The old man was quite happy when everybody called him “haji”. So were some of his relatives. He would smile joyfully and our affairs could be faster managed. It was in 1994 when I was a student at a campus in Ciputat, southwest of Jakarta.
Some neighbors told me that he had performed the haj pilgrimage when he was still a very young child. His father had to sell some acres of land to afford all things they needed: Pre-departure ceremonies, transportation costs, living costs and post-arrival ceremonies.
In 1994, when I met him, this haji lived together with his sons and daughters in a spacious house which had been partitioned into many rooms.
Each of his children lived in one or two rooms with their spouses and children. One of the stories that was told: That he had been a real landlord before some his land was sold for performing haj.
So, what did haj actually mean for this old man, and to many others, since they had to sacrifice even the land which could have been more fruitful for their descendants?
Was a religion teaching that strange that it caused someone to lose their sense of responsibility? Was it because of the promise of eternal life or the desire to have everybody call him haji?
There was another story.
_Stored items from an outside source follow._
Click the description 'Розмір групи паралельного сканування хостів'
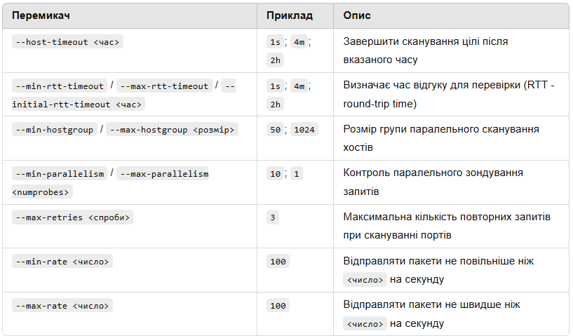The height and width of the screenshot is (336, 573). (440, 138)
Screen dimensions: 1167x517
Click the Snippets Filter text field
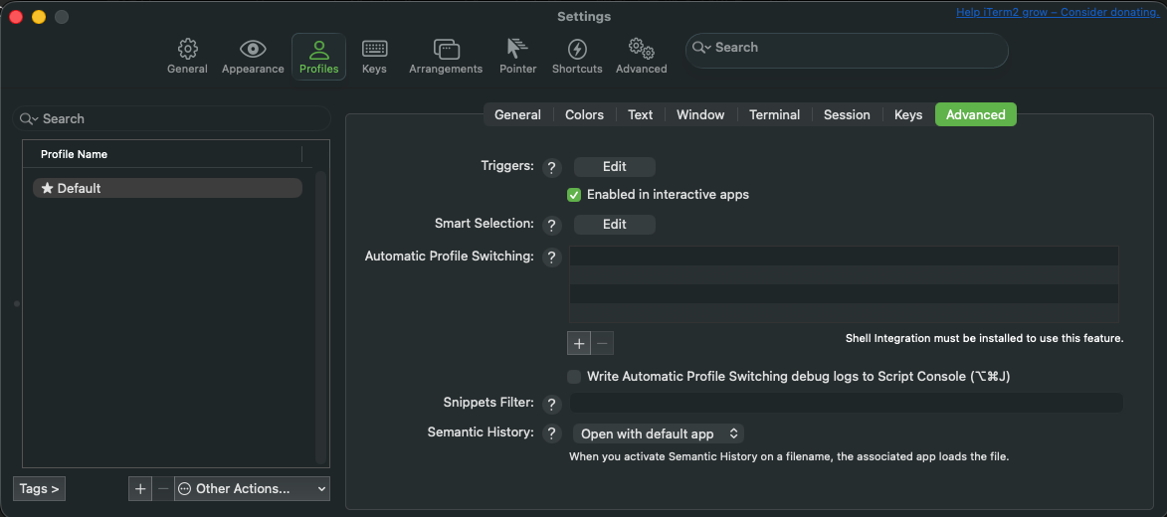coord(846,403)
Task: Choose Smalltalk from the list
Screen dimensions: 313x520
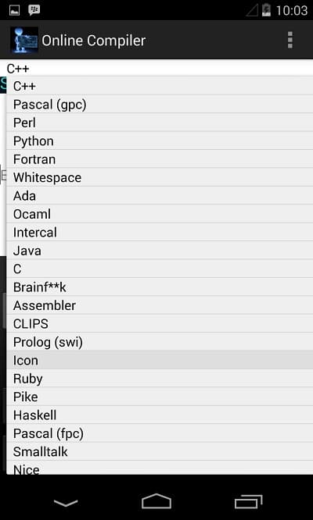Action: [160, 451]
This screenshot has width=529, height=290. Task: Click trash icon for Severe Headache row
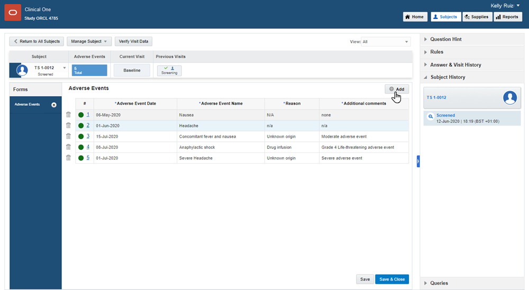click(68, 158)
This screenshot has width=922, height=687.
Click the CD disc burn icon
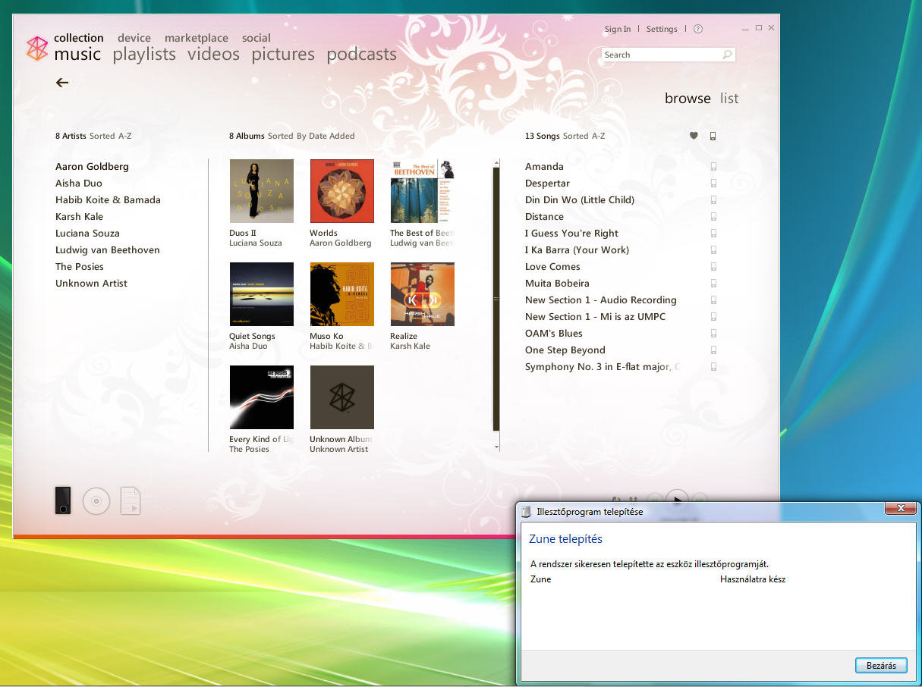point(96,501)
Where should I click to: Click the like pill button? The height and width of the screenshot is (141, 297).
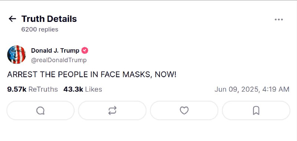[x=184, y=111]
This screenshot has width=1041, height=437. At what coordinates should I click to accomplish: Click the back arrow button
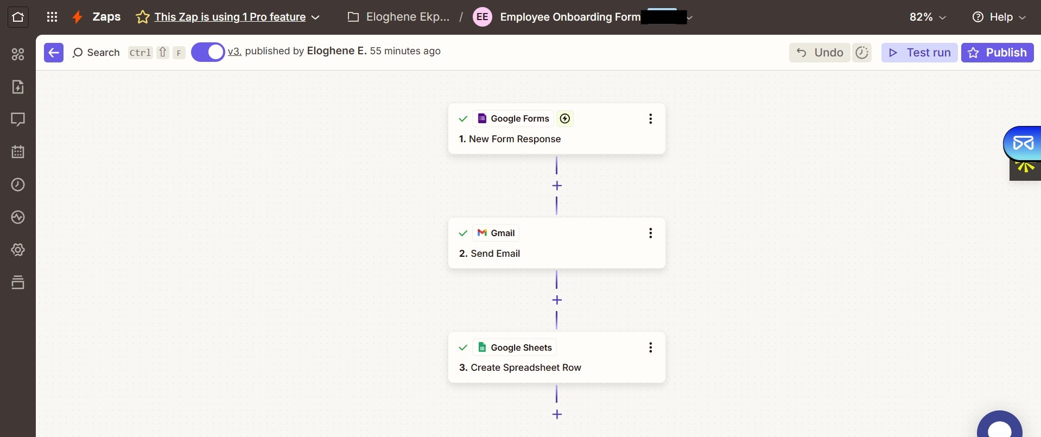(x=54, y=53)
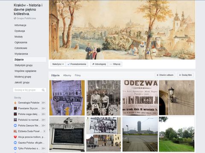Click the Gazeta Polska group icon

coord(15,143)
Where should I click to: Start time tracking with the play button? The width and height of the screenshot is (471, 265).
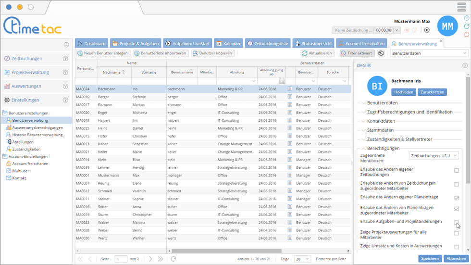pos(427,30)
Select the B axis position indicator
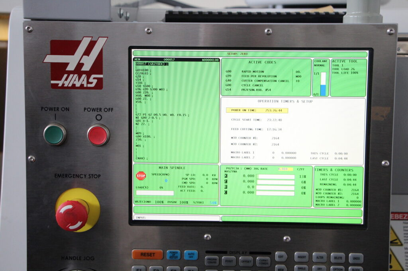This screenshot has height=271, width=408. (x=226, y=187)
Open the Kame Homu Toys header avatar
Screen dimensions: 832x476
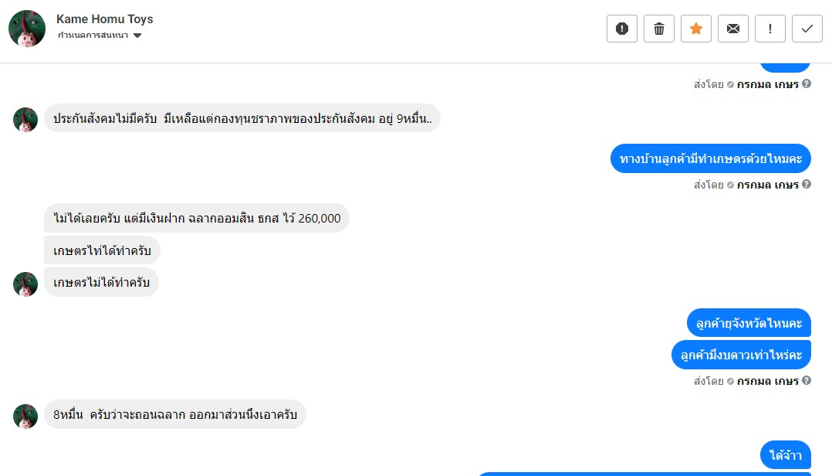coord(27,29)
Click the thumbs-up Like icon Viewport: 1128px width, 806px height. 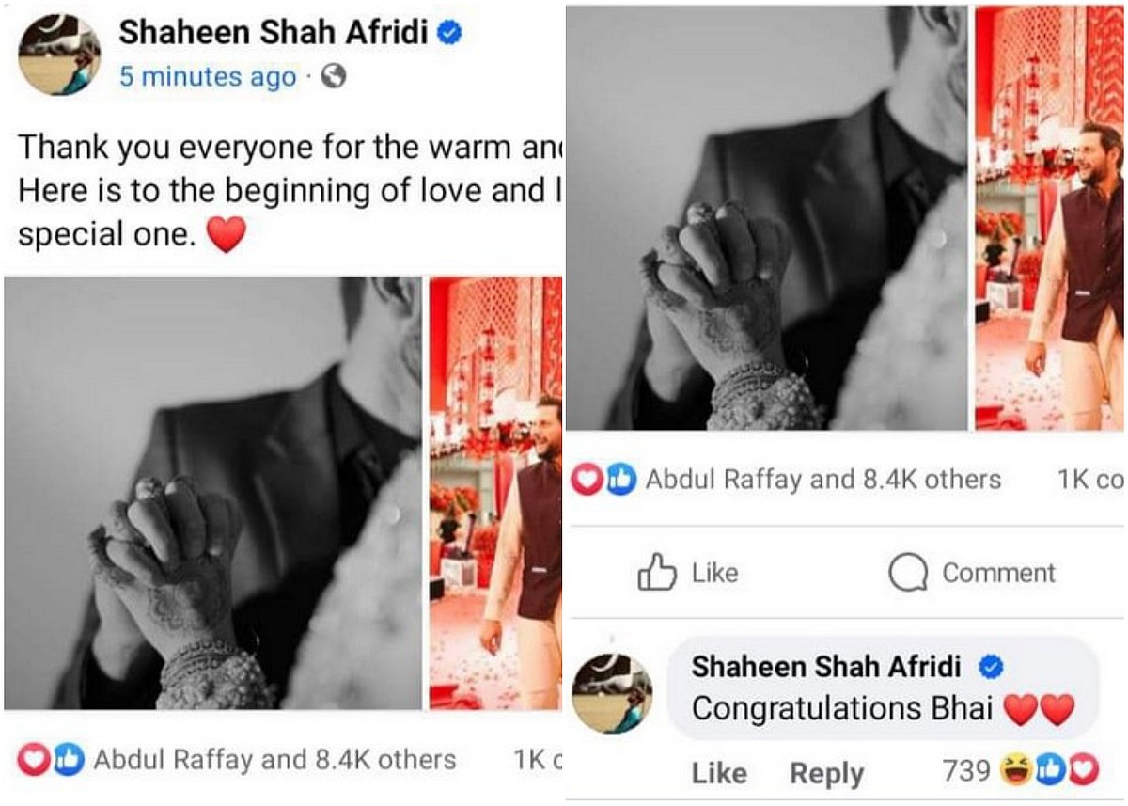coord(656,572)
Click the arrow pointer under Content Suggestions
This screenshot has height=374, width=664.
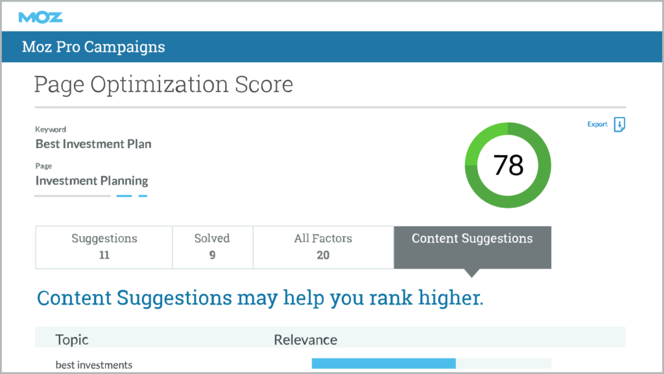472,273
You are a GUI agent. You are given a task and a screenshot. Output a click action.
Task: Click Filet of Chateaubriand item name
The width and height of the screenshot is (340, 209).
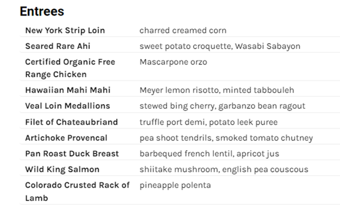pos(71,122)
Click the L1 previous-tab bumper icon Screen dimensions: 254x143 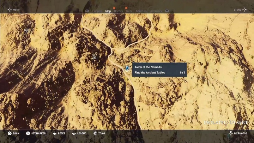pyautogui.click(x=87, y=11)
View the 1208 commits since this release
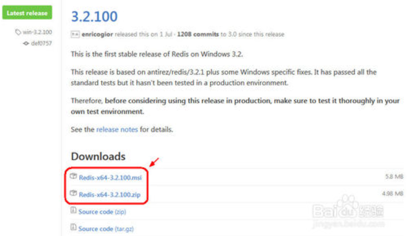 [x=198, y=34]
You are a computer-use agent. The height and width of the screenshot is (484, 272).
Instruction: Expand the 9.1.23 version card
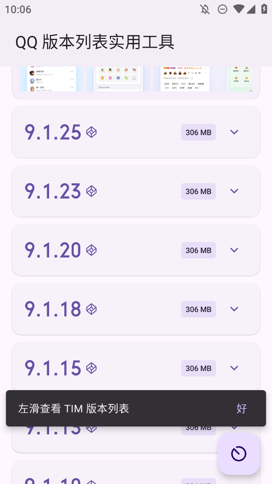[x=234, y=191]

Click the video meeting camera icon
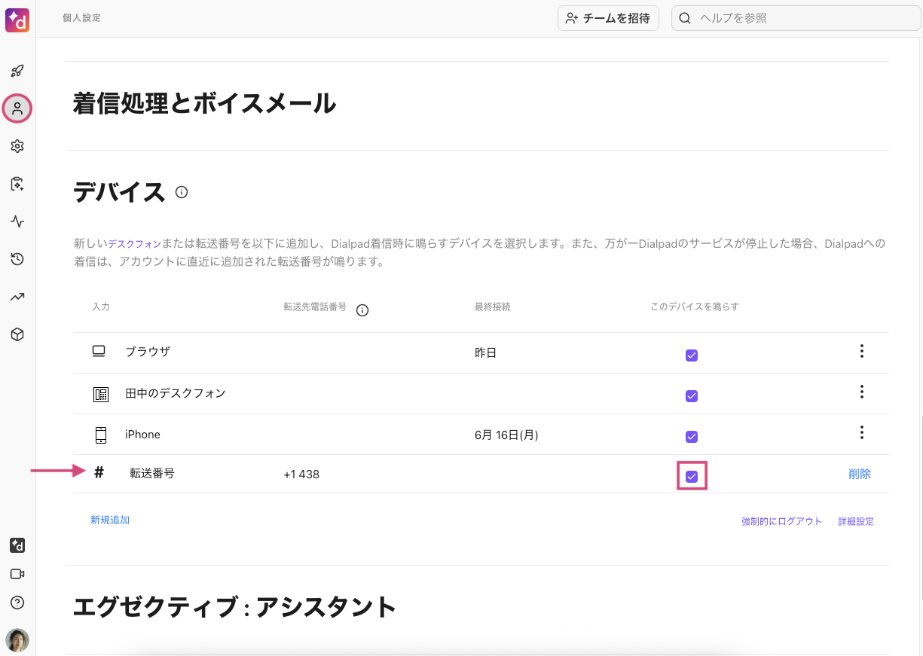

A friend went on the pilgrimage with “the full support” of his friend who had been elected to be a public functionary. He enjoyed luxurious facilities. Later on, he knew that the cost for his haj travel was taken from the diversion of a dana Pemda (a local government budget) which should have been spent on Kesra (Kesejahteraan Rakyat, on some aspect of the public good).
He told me then that he has always morally questioned it. But this was an opportunity. Why should we throw away such a chance when it presented itself before our eyes?
What then emerged in my mind was how a religious teaching can become an opiate for certain people. It may make them live with particular illusions or even hallucinate about things unreal. This was why Karl Marx was possibly right telling of his objections to the irrational religious practices of his time.
On Friday, Oct. 15, 2010, the khatib Jumat (Friday preacher) at the mosque where I performed weekly Friday prayers, put forward the obligation of every Muslim to perform the haj. I agree that the haj is a superb religious journey, a ritual described by Ali Shari’ati, an Iranian intellectual, as a way to understand better the relationship between God and humanity in a dramatic way.
In contradiction to Ali Shari’ati, most points made by the preacher were very confusing and senseless.
Amid the poverty of many Indonesian, while most of them are Muslims, the preacher solely reminded his listeners of the rewards of after-life. He urged them to perform umrah (minor haj) every year even while thousands of small children are exploited along Jakarta streets. He promised the congregation with the happiness in the heavens while the luxurious houses or housing complexes of many Muslims were still surrounded by the decrepit houses of the poor!
A friend told me that performing haj is better than throwing money around extravagantly. He is right to a certain extent based on common sense. But in the Indonesian context, both of the above ways of spending money are similar. The first one is packaged with religious labels while the later can be taken as something worse.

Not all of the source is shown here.